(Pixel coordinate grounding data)
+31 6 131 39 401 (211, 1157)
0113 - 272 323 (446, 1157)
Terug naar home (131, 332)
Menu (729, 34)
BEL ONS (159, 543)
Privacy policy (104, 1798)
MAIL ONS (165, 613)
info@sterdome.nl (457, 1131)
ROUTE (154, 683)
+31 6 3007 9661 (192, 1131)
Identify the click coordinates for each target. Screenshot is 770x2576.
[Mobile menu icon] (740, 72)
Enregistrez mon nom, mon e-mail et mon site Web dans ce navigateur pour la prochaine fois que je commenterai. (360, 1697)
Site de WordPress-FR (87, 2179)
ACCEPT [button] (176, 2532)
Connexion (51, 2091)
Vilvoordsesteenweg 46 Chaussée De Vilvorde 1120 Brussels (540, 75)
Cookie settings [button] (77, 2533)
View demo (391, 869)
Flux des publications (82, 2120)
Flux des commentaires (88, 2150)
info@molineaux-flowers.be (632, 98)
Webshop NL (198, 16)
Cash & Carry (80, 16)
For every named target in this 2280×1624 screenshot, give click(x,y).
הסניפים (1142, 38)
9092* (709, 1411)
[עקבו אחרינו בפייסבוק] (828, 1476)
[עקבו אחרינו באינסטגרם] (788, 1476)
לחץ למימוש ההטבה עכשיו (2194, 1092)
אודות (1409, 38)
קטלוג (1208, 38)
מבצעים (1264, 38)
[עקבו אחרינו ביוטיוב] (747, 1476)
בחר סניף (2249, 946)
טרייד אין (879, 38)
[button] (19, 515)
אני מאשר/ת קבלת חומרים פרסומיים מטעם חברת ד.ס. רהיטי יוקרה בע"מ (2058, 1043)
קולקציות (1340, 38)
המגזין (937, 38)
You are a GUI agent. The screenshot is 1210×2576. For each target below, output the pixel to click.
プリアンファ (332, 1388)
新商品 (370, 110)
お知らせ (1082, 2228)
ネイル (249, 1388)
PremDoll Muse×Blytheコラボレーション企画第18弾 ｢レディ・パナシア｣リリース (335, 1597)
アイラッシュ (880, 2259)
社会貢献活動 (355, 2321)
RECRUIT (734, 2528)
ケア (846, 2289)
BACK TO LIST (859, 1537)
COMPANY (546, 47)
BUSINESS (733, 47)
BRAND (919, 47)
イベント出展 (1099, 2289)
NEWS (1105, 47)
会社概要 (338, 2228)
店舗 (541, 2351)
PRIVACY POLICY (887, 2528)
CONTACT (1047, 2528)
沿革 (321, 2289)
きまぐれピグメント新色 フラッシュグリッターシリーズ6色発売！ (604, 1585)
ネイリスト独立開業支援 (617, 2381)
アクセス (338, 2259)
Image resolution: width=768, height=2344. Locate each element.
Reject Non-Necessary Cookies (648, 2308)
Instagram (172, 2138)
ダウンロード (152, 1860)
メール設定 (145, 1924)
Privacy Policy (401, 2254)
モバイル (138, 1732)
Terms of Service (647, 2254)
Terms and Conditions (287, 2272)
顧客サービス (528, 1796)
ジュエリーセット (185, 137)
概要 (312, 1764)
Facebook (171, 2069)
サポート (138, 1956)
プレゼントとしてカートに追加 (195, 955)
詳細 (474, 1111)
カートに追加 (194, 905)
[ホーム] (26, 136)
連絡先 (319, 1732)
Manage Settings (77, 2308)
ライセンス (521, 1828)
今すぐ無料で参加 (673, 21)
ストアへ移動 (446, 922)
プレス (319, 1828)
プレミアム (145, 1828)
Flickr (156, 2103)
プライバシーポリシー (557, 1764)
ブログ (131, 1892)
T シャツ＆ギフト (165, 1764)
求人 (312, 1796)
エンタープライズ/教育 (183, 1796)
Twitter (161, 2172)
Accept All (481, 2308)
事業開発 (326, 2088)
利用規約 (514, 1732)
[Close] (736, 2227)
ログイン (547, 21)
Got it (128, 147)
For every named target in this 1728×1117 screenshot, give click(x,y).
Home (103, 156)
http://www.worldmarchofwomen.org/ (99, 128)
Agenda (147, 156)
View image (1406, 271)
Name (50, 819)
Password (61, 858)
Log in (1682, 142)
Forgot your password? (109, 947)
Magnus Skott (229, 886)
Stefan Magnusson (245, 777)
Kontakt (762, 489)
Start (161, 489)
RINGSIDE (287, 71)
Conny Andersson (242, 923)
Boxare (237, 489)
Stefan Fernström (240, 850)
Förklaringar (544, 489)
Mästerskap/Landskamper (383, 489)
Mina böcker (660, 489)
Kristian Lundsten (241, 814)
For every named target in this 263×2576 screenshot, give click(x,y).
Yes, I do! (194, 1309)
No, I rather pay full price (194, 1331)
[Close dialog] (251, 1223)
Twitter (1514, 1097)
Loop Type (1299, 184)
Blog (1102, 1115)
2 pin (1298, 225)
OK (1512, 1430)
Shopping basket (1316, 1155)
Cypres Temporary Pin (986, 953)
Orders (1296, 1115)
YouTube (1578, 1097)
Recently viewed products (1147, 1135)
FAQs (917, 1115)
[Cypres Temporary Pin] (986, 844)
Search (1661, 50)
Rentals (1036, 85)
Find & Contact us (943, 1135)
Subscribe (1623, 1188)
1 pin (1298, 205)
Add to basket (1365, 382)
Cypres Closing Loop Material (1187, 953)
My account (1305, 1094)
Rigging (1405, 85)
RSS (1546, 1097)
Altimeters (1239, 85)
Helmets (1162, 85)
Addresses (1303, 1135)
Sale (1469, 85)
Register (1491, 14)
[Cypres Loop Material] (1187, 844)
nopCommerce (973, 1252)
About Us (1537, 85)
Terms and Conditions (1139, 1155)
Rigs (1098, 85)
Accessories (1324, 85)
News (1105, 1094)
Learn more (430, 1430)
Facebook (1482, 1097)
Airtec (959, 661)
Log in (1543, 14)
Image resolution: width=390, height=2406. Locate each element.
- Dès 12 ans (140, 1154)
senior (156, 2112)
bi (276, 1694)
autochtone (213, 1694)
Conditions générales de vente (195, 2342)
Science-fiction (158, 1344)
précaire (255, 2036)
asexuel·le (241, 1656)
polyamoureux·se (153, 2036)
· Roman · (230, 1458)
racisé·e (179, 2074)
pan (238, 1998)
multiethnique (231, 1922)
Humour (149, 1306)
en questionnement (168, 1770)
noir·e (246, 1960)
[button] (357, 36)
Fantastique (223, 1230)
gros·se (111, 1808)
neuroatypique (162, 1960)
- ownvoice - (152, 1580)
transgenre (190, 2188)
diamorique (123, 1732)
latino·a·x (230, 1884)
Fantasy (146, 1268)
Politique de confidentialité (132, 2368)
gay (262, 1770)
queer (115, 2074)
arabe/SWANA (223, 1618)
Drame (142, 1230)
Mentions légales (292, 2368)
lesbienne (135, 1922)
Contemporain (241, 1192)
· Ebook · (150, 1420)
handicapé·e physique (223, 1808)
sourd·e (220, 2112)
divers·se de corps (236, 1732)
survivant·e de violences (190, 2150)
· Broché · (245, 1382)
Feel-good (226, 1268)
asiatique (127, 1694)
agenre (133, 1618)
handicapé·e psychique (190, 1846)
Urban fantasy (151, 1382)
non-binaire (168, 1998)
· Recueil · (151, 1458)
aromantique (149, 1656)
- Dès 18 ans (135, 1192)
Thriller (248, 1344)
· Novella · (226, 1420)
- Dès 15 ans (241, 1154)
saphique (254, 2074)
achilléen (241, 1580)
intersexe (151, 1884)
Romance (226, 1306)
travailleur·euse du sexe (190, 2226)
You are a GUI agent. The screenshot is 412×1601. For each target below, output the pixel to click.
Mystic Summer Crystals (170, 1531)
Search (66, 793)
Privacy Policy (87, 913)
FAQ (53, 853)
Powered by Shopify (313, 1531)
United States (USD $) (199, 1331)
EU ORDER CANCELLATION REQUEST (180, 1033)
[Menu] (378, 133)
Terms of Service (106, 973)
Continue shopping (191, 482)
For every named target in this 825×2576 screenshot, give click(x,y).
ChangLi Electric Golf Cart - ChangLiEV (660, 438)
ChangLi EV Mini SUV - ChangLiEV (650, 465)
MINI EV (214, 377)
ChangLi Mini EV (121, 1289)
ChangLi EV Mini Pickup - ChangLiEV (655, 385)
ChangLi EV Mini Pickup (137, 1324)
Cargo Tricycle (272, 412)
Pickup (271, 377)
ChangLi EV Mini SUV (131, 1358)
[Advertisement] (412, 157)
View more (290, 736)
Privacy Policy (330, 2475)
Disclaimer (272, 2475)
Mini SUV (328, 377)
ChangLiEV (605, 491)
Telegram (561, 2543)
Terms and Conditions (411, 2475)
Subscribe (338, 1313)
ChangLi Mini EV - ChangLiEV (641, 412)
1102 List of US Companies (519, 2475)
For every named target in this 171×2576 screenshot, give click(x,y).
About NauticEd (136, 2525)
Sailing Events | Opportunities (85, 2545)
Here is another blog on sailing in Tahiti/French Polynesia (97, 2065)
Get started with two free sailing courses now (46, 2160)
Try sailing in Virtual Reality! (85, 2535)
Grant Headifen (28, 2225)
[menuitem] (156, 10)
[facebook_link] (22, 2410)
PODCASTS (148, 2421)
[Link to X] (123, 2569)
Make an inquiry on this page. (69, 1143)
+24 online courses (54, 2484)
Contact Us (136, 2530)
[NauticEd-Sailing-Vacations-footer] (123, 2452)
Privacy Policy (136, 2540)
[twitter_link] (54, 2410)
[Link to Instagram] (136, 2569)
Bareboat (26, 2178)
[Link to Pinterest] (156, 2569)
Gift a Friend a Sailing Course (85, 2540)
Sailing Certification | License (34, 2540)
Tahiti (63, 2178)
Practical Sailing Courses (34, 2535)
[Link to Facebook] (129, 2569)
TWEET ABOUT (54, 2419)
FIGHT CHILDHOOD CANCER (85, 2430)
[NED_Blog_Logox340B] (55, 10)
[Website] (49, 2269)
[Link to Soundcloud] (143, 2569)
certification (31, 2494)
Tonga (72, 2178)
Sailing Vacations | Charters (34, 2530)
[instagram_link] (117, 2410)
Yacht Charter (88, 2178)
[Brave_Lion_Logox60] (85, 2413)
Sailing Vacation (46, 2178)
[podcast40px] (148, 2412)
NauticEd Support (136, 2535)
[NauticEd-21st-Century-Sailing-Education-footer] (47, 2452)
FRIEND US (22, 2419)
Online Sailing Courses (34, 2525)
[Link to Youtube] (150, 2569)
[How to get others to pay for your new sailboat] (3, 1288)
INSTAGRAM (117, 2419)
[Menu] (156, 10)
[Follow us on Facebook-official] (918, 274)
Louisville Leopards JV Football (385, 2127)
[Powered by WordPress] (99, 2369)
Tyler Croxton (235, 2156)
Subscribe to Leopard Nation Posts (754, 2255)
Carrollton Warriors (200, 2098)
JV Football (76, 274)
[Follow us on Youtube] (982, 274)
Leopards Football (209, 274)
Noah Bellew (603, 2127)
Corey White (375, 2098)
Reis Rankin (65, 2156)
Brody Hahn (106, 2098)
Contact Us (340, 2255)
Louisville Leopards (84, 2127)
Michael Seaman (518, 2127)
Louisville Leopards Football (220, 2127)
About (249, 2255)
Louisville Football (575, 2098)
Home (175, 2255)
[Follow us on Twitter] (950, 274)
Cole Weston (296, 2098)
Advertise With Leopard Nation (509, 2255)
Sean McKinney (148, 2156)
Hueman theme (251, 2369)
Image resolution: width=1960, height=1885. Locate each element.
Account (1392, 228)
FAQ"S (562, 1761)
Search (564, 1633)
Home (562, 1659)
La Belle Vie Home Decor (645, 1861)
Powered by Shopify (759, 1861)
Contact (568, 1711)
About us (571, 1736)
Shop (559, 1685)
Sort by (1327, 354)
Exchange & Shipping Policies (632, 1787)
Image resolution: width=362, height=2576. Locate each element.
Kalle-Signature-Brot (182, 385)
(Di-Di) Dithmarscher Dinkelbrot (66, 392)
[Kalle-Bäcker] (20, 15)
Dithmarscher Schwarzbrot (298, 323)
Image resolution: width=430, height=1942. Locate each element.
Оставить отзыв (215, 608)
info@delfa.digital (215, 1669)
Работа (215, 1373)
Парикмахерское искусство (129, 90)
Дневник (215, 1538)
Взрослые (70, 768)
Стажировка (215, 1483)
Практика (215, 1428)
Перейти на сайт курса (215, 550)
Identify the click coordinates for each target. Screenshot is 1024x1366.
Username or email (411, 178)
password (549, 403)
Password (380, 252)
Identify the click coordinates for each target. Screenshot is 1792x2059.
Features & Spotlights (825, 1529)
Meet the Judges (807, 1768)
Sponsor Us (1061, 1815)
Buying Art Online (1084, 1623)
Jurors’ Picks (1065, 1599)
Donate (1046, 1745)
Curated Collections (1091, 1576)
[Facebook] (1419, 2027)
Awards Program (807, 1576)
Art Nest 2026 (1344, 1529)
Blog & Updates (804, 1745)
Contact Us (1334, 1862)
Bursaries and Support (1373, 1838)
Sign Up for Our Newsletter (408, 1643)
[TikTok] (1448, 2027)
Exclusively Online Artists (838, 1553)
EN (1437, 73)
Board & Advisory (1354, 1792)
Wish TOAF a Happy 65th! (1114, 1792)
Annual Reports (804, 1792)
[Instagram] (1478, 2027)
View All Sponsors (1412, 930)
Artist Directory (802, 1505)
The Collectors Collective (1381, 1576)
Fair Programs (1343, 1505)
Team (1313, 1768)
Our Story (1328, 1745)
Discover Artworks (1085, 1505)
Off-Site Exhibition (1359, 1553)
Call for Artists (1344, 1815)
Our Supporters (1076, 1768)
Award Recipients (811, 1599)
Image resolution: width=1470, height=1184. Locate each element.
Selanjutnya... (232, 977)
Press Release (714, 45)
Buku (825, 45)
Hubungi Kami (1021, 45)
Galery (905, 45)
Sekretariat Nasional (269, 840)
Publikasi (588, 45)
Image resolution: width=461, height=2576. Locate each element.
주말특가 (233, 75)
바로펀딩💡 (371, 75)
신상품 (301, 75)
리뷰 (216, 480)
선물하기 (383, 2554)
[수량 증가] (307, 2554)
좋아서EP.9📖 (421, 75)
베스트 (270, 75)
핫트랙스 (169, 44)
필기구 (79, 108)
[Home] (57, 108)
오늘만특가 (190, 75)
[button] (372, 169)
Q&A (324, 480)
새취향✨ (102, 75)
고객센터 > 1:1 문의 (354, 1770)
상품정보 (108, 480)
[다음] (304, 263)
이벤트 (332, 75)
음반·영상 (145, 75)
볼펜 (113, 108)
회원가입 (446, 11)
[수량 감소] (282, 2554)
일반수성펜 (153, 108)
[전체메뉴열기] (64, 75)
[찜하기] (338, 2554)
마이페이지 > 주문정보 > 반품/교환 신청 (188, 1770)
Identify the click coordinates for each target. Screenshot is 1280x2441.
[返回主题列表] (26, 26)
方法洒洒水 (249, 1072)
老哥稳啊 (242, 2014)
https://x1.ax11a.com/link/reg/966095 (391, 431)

TRY IT :: Taking the lines above, repeat exactly those from the line that contains "Enregistrez mon nom, mon" through the line that contains "[עקבו אחרינו באינסטגרם] (788, 1476)", and both of those lines as well. Include nothing else.

EXERCISE ANSWER ::
Enregistrez mon nom, mon e-mail et mon site Web dans ce navigateur pour la prochaine fois que je commenterai. (360, 1697)
Site de WordPress-FR (87, 2179)
ACCEPT [button] (176, 2532)
Connexion (51, 2091)
Vilvoordsesteenweg 46 Chaussée De Vilvorde 1120 Brussels (540, 75)
Cookie settings [button] (77, 2533)
View demo (391, 869)
Flux des publications (82, 2120)
Flux des commentaires (88, 2150)
info@molineaux-flowers.be (632, 98)
Webshop NL (198, 16)
Cash & Carry (80, 16)
For every named target in this 2280×1624 screenshot, give click(x,y).
הסניפים (1142, 38)
9092* (709, 1411)
[עקבו אחרינו בפייסבוק] (828, 1476)
[עקבו אחרינו באינסטגרם] (788, 1476)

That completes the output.